细胞分辨水平的猕猴脑光学成像方法研究

The brain is the organ we understand the least.The rhesus macaque, as a non-human primate model animal, has a special value in the study of advanced brain cognitive function and human brain disease.The neural circuit is the structural and functional foundation of the brain to perform the functions. To understand the working mechanism of the brain, we have to study the whole neural circuit. Due to the brain volume of macaque is 200 times larger than that of the mouse brain, there is still no method to obtain the cell resolved connectional map of brain of macaque in circuit level. This project intends to use virus-mediated fluorescent protein-labeled macaque brain as a sample. I propose to study high-quality embedding methods for large-volume macaque brain samples to solve the problem of fluorescence quenching and autofluorescence enhancement in sample embedding. I propose to investigate cutting method for large sample to solve the problem that the precision and cutting speed of brain samples can not be balanced at the same time. I propose to study optical tomography with high space bandwidth products to solve the contradiction between the imaging resolution, signal-to-noise ratio and imaging speed of data acquisition. Finally, we will establish the imaging method of neural circuit in macaque brain at a single cell resolution. We will provide a new tool for future acquisition of fine connection altas of macaque whole-brain. Our method also can be used for brain disease research and advanced brain function mechanism research using primate model.

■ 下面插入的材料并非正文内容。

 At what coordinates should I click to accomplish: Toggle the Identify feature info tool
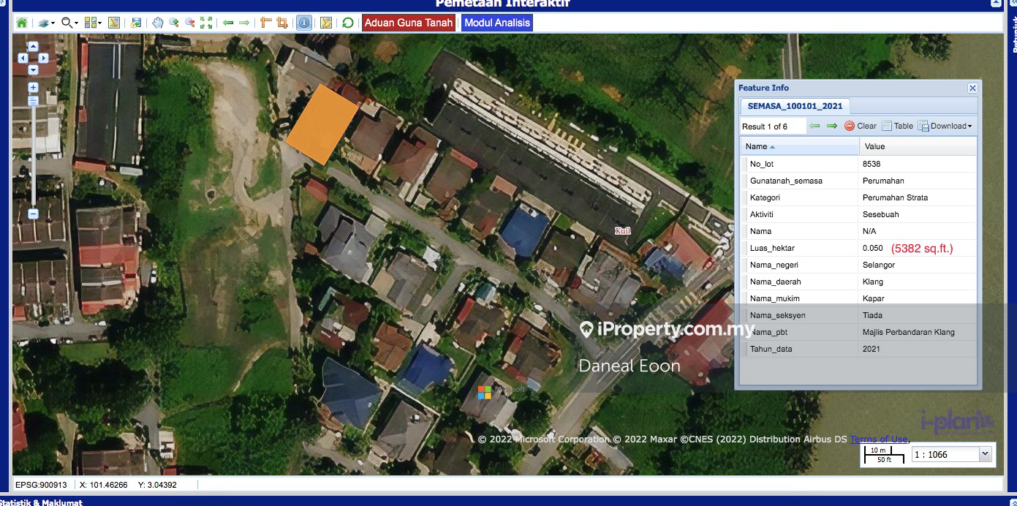(303, 23)
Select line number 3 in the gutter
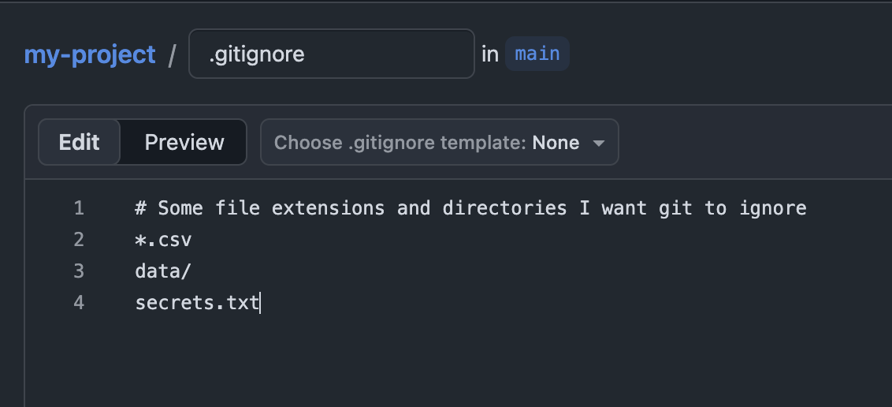Viewport: 892px width, 407px height. tap(79, 271)
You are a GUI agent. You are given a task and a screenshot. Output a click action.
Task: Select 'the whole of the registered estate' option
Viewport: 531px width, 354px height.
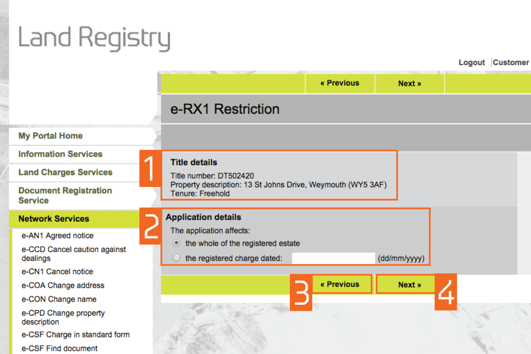coord(176,243)
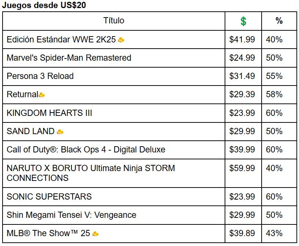Image resolution: width=299 pixels, height=246 pixels.
Task: Click the gold icon beside SAND LAND
Action: click(x=60, y=132)
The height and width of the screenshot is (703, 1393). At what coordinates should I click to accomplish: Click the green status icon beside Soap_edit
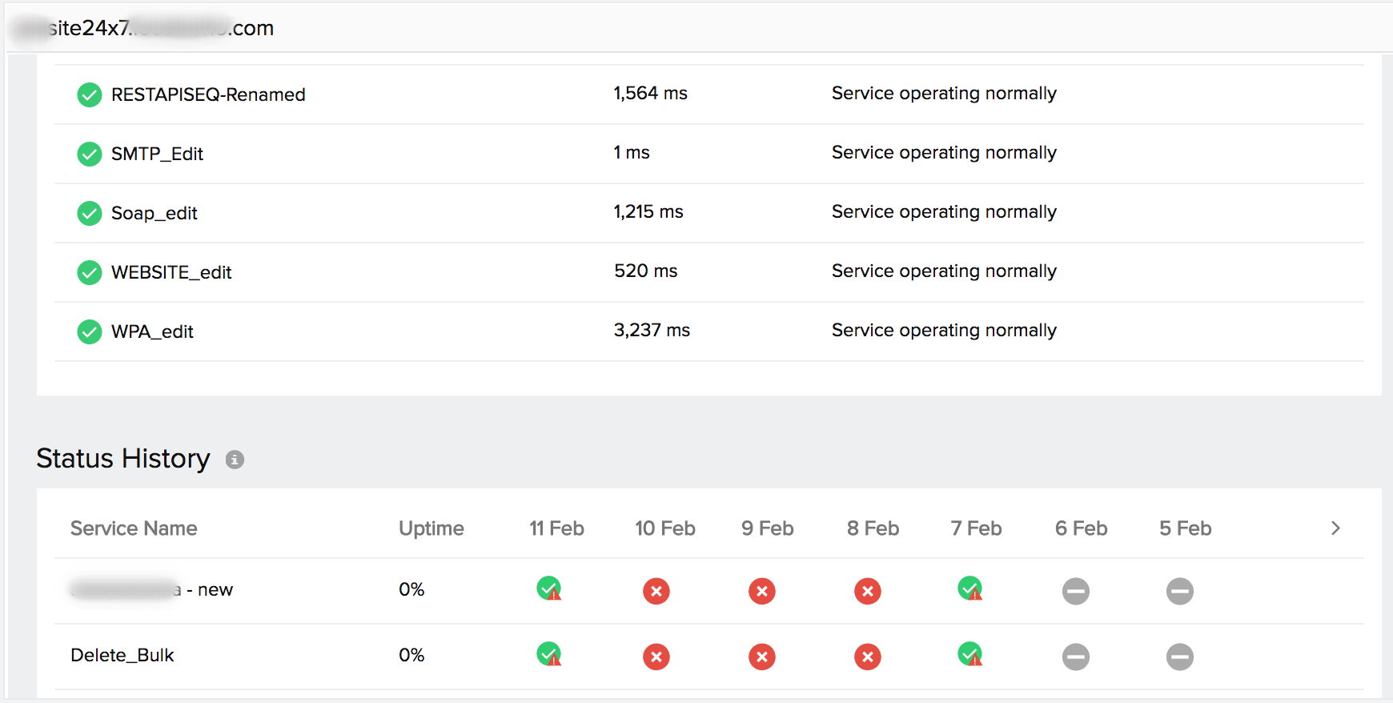[90, 213]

脑是人类认识最少的器官，猕猴作为非人灵长类模式动物在高级脑认知功能和人脑疾病研究方面具有独特的价值。神经环路是脑行使各项职能的结构与功能基础，完整环路信息的获取是理解大脑本质工作机理的基本前提。由于猕猴脑体积是鼠脑的200倍以上，目前仍缺乏工具对猕猴脑神经环路进行细胞分辨水平连接信息的获取。本项目拟以病毒介导的荧光蛋白标记的猕猴脑作为样本，通过研究针对猕猴脑大体积样本的高质量包埋方法，解决样本包埋中荧光蛋白淬灭和自发荧光提高的问题；通过研究猕猴脑大体积样本的切削方法，解决大体积的猕猴脑样本切削时精度和速度不能兼顾的问题；通过研究高空间带宽积的光学层析成像方法，解决猕猴脑大体积样本成像分辨率、信噪比与成像速度不可兼得的难题。最终建立针对猕猴脑神经环路在细胞分辨水平的成像方法，为将来获取猕猴全脑精细连接图谱提供新的工具，也可用于以灵长类动物为模型的脑疾病研究和高级脑功能机制的研究中。

脑是人类认识最少的器官，猕猴作为非人灵长类模式动物在高级脑认知功能和人脑疾病研究方面具有独特的价值。神经环路是脑行使各项职能的结构与功能基础，完整环路信息的获取是理解大脑本质工作机理的基本前提。由于猕猴脑体积是鼠脑的200倍以上，目前仍缺乏工具对猕猴脑神经环路进行细胞分辨水平连接信息的获取。本项目以病毒介导的荧光蛋白标记的猕猴脑作为样本，通过研究针对猕猴脑大体积样本的高质量包埋方法，解决样本包埋中荧光蛋白淬灭和自发荧光提高的问题；通过研究猕猴脑大体积样本的切削方法，解决大体积的猕猴脑样本切削时精度和速度不能兼顾的问题；通过研究高空间带宽积的光学层析成像方法，解决猕猴脑大体积样本成像分辨率、信噪比与成像速度不可兼得的难题。建立了针对猕猴脑神经环路在细胞分辨水平的成像方法，为将来获取猕猴全脑精细连接图谱提供新的工具。